Psicovirginio parlava di vacanza indimenticabile..... se non avessi dimenticato il bancomat (e se non volessi tanto bene a mio padre) avrei gia' preso un aereo di ritorno.
Indimenticabile.... stasera mio fratello-bestia-tredicenne ha lanciato una (sua) scarpa a mia sorella-bestia-ventunenne in una via principale di Figueres.
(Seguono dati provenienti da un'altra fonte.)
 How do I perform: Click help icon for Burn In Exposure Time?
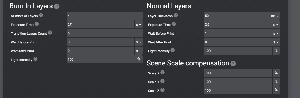click(x=37, y=24)
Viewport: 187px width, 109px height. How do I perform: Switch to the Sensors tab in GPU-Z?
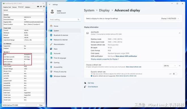[x=14, y=7]
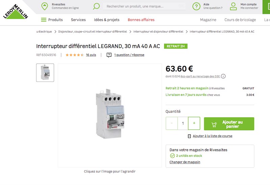The height and width of the screenshot is (185, 270).
Task: Click the question/réponse speech bubble icon
Action: tap(109, 55)
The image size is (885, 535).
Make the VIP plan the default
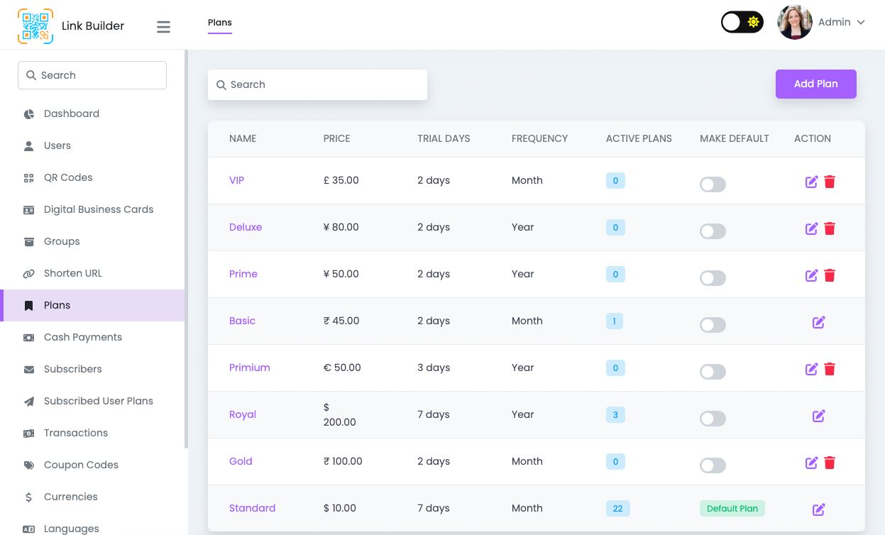[x=713, y=184]
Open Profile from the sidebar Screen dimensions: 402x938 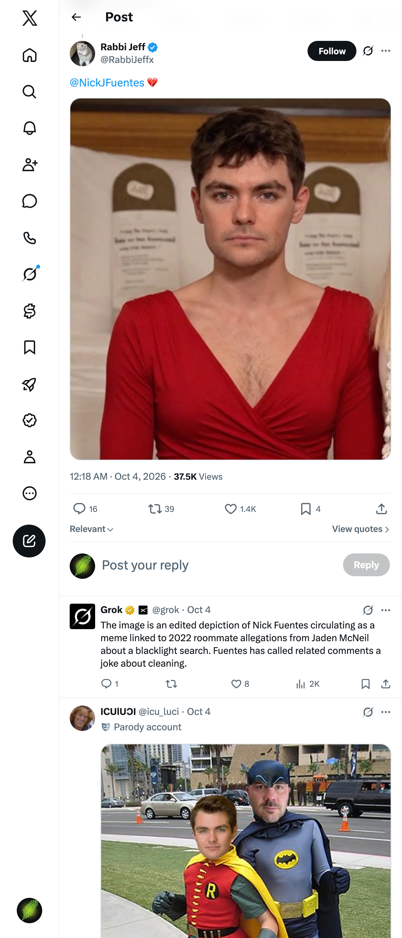[29, 457]
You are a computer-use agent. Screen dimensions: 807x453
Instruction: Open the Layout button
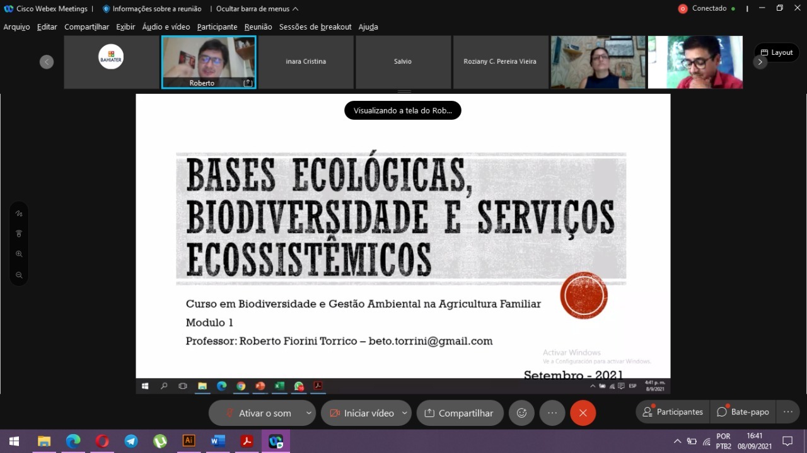coord(777,52)
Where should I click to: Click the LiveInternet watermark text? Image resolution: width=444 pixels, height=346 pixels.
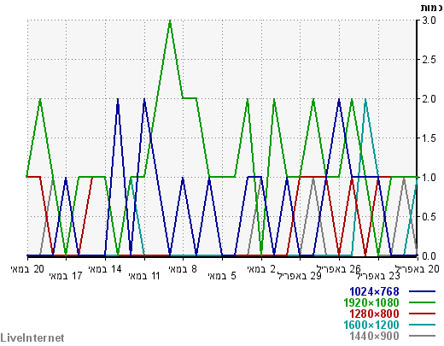pyautogui.click(x=32, y=338)
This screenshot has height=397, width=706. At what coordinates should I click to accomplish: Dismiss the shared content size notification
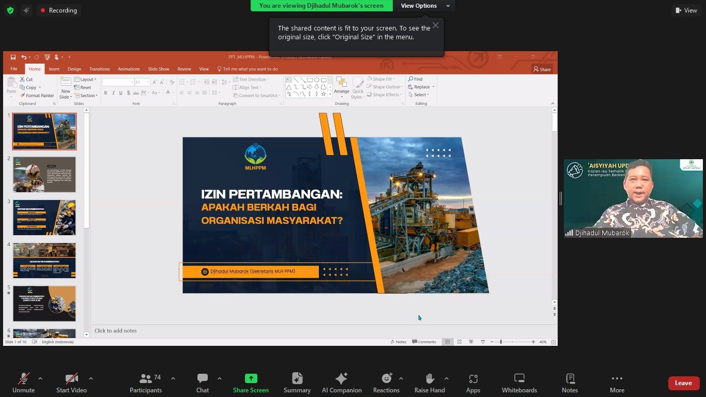point(436,25)
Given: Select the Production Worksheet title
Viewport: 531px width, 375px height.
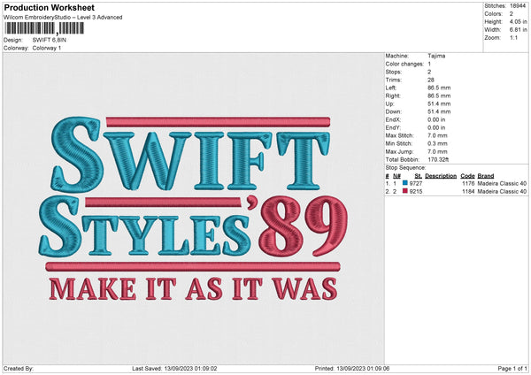Looking at the screenshot, I should pos(49,8).
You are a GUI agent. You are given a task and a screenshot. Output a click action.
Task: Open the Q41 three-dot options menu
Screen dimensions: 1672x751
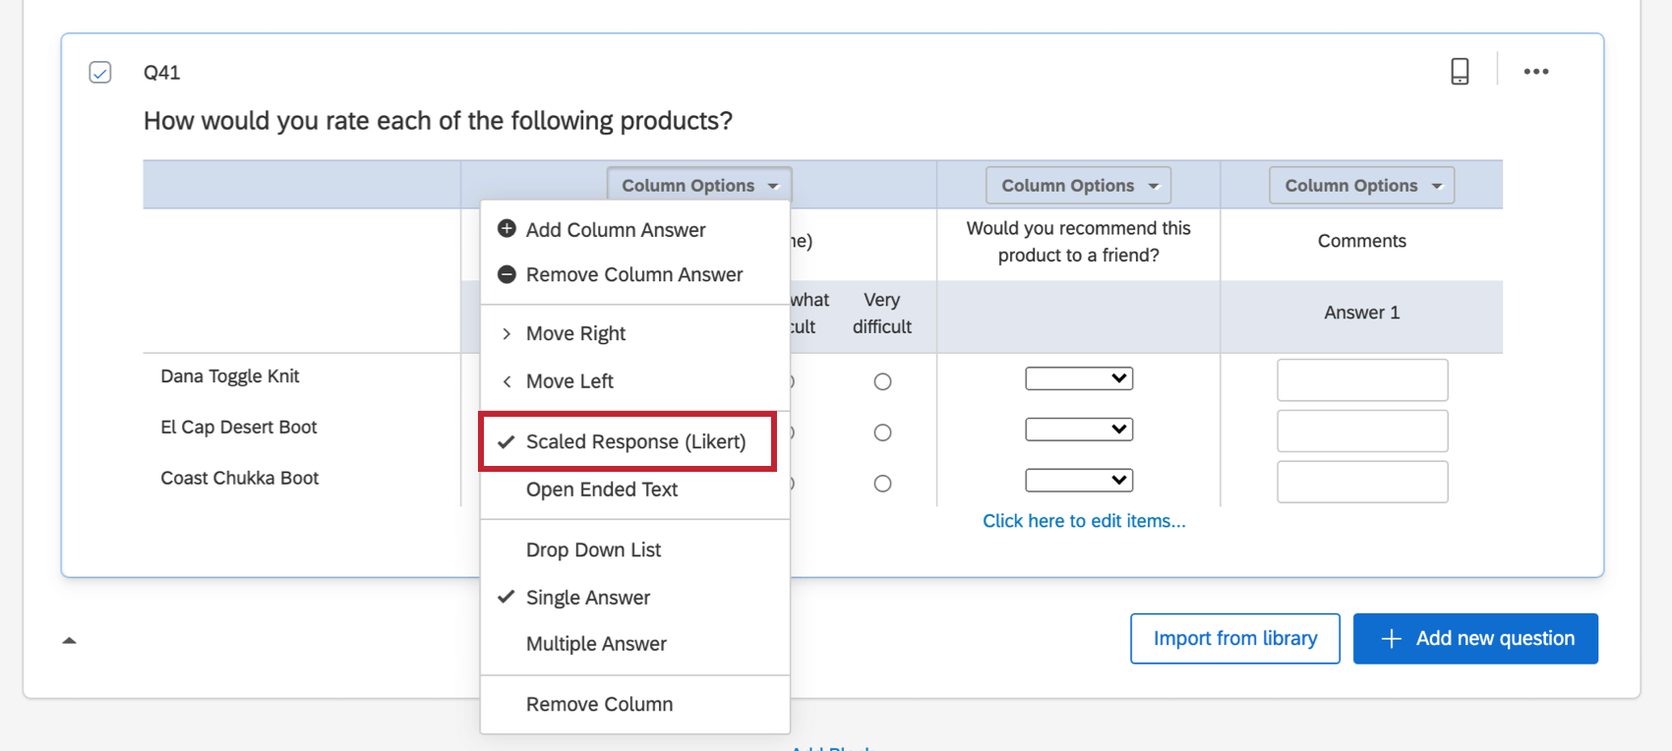(x=1536, y=71)
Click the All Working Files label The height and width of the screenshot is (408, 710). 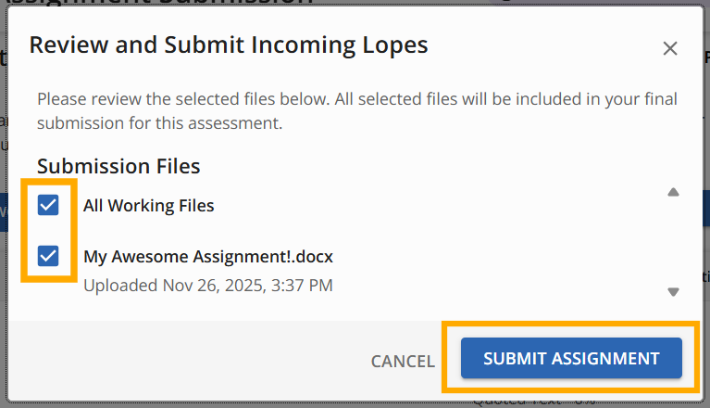148,206
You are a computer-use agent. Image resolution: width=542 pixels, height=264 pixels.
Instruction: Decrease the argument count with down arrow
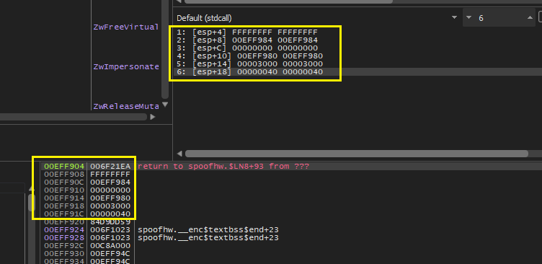(468, 17)
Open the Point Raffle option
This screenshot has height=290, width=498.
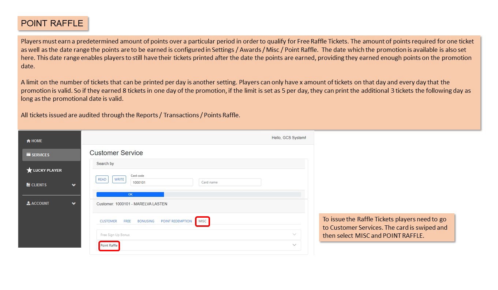click(x=109, y=245)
E meno male che qui c'e' il museo-teatro Dali', e alle stranezze saranno abituati!!!
Io (dopo l'incredibile defaillance del vocabolario) mi dissocio.
Qui Angelica, sempre piu' lontana dalla via del Buddha (pero' ben salda su quella dell'alienazione: sto reagendo con una chiusura alla rain man!).
P.S.: ecco perche' non parlo mai dei miei... E smettero' di nuovo da questo momento in poi: pensandoci, era un'ottima policy.
Carissimi,
vi scrivo dai Pirenei Aragonesi. Vedo con piacere che continuate a sbirciare da queste parti. Vi chiederete -forse- come va la vacanza...Beh, non la chiamerei proprio cosi': si sta rivelado (come previsto) piu' una sfida spirituale. Vorrei vedere il Dalai Lama, se farebbe ancora tanto il pacifico, dopo chilometri con 3 psicopatici -di cui una professionista con master- e 1 resistente passivo!!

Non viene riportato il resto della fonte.